Scramble for backyard chooks follows egg panic buying
Poultry suppliers have seen demand for backyard chickens go through the roof of the henhouse following a perceived shortage of eggs in supermarkets.
They now have orders exceeding their ability to supply birds on the point-of-lay while a shortage of live chickens in NSW is being augmented by deliveries from Queensland.
Chicken shoppers Matt and Naomi Whiteley with their daughter Shiloh at New Leaf Nursery in Ingleside in northern Sydney which sells backyard chickens.Credit:James Brickwood
The peak body for the egg industry in Australia, however, assured shoppers that there was no reason for panic buying with availability expected to be steady throughout autumn and winter.
Daniel Yakich, owner with his wife, Simone, of the New Leaf Nursery at Ingleside near Mona Vale, said they had more than 300 callers wanting to order chickens over three days.
"I had to employ someone just to answer the phone and explain that we had run out of birds," he said. "Our pens can only hold 50 birds and they were sold instantly."
Laymour Poultry Farm near Windsor has been in the business since 1958 and normally sells 400 birds over a month. The last delivery went in two weeks. They said an extra delivery of 250 birds sold in just over a day.
"When our April delivery of 400 birds comes in on April 8 we will work our way through a list of 1032 orders.

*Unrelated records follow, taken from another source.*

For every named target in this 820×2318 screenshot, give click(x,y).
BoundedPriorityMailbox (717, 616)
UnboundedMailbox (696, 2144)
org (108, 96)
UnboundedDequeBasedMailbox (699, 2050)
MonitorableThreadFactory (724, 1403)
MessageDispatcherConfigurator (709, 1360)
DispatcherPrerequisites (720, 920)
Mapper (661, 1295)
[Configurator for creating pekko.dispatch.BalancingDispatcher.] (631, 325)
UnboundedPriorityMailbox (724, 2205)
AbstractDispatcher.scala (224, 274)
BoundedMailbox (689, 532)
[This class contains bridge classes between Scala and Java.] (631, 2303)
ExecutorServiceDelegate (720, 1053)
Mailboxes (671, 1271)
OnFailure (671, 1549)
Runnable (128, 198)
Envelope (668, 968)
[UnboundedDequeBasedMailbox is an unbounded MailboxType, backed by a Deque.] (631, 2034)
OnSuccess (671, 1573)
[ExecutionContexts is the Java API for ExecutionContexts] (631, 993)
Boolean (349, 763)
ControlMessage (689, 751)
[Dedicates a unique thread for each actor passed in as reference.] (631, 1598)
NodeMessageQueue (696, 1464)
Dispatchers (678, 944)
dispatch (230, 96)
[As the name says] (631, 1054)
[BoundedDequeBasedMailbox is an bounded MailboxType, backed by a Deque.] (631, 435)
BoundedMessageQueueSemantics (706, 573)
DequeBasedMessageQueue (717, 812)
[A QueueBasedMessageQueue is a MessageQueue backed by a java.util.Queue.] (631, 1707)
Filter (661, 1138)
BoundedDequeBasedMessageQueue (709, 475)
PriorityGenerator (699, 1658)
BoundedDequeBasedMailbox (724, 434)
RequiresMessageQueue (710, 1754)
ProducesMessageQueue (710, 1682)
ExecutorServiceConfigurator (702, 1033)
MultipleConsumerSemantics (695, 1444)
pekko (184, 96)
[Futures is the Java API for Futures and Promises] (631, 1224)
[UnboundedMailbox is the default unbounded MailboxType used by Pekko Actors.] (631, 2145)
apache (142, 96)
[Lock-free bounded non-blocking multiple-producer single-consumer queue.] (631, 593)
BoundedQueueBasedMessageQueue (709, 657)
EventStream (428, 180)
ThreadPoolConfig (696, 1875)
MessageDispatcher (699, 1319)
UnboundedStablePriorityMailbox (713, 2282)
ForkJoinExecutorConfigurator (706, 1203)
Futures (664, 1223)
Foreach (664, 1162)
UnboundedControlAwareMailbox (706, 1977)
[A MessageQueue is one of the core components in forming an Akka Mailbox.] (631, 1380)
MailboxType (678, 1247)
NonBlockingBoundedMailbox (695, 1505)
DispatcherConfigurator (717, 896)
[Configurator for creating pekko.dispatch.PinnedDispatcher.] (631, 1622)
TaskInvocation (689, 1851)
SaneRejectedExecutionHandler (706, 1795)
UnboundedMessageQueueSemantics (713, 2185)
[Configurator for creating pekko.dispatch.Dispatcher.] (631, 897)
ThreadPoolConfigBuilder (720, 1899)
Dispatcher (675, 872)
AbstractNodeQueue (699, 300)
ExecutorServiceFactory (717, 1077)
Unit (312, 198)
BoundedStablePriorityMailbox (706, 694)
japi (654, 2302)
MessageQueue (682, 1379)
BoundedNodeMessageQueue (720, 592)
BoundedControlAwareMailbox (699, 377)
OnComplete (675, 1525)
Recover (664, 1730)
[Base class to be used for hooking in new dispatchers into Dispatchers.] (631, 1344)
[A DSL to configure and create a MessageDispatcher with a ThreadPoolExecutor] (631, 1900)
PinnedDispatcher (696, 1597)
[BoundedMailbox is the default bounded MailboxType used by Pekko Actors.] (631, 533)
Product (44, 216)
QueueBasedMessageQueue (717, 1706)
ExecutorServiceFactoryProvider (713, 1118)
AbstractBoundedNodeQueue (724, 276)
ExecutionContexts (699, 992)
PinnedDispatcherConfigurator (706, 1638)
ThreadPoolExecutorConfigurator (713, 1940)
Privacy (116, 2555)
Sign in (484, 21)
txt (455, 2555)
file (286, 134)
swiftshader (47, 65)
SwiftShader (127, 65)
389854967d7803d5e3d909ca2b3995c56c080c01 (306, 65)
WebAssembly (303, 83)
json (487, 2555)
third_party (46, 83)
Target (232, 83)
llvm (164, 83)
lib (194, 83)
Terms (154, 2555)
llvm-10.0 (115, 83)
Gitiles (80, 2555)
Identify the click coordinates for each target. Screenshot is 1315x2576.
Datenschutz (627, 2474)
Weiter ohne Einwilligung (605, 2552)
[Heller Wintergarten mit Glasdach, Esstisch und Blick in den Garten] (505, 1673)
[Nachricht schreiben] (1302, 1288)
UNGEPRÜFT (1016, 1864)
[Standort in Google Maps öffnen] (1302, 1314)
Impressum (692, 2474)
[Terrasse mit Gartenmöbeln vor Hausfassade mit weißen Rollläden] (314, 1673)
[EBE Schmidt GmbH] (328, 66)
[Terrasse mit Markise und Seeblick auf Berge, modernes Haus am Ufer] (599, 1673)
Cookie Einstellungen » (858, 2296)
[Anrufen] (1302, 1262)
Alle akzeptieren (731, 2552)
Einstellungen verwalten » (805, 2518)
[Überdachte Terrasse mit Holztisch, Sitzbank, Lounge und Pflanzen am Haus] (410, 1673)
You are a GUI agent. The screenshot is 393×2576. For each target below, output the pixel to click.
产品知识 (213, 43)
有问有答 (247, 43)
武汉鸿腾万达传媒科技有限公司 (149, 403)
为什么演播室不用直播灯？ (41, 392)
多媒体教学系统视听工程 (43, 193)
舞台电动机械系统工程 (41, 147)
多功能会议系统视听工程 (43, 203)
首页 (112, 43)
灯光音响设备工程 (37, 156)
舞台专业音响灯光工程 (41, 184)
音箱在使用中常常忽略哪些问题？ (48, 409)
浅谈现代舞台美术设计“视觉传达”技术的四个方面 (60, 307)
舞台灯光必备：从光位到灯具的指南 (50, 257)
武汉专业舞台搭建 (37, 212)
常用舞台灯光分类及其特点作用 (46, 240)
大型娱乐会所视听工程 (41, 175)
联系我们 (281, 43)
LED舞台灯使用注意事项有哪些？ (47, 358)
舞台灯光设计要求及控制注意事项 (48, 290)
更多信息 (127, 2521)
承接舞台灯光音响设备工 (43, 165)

We have kept our prices at about $24 a bird because we want the repeat orders when this is all over," owner Craig Hogarth said.
"Some are replacing birds they have lost to foxes or bushfires but a lot of the orders are from new customers, people are trying to be more sustainable in the way they live."
At Evans Chickens in Maraylya, north-west Sydney, their website "egg-cited by all things poultry" says they have been overwhelmed with calls and texts. A delivery of Hyline brown layers at $30 each is expected in the middle of April.
The perfect breakfast, no need for panic buying.
Owners Rodney and Joanne Evans said they had been swamped by 100 calls a day. "There are two types of buyers, those who just want eggs and those who want something to do with the kids," Mr Evans said.
"We are trying to avoid the 'Christmas puppy' type buyers by vetting them – asking if they have a pen or if they have owned chickens before."
At pet products supplier Omlet.com Johannes Paul said they had seen seen a 67 per cent increase in demand for their Eglu chicken coops over the last two weeks.
"Keeping pet chickens is a great way to ensure a consistent supply of eggs for your family and for kids to learn about where their food comes from," he said.
Rowan McMonnies, Australian Eggs’ managing director, however, said recent egg shortages in stores were demand driven and there has been no reduction in supply.
"As things continue to calm down, consumers can expect the availability of eggs to be steady across autumn and winter," he said.
"There are seven million commercial laying hens in NSW and every one of them is still laying an egg a day."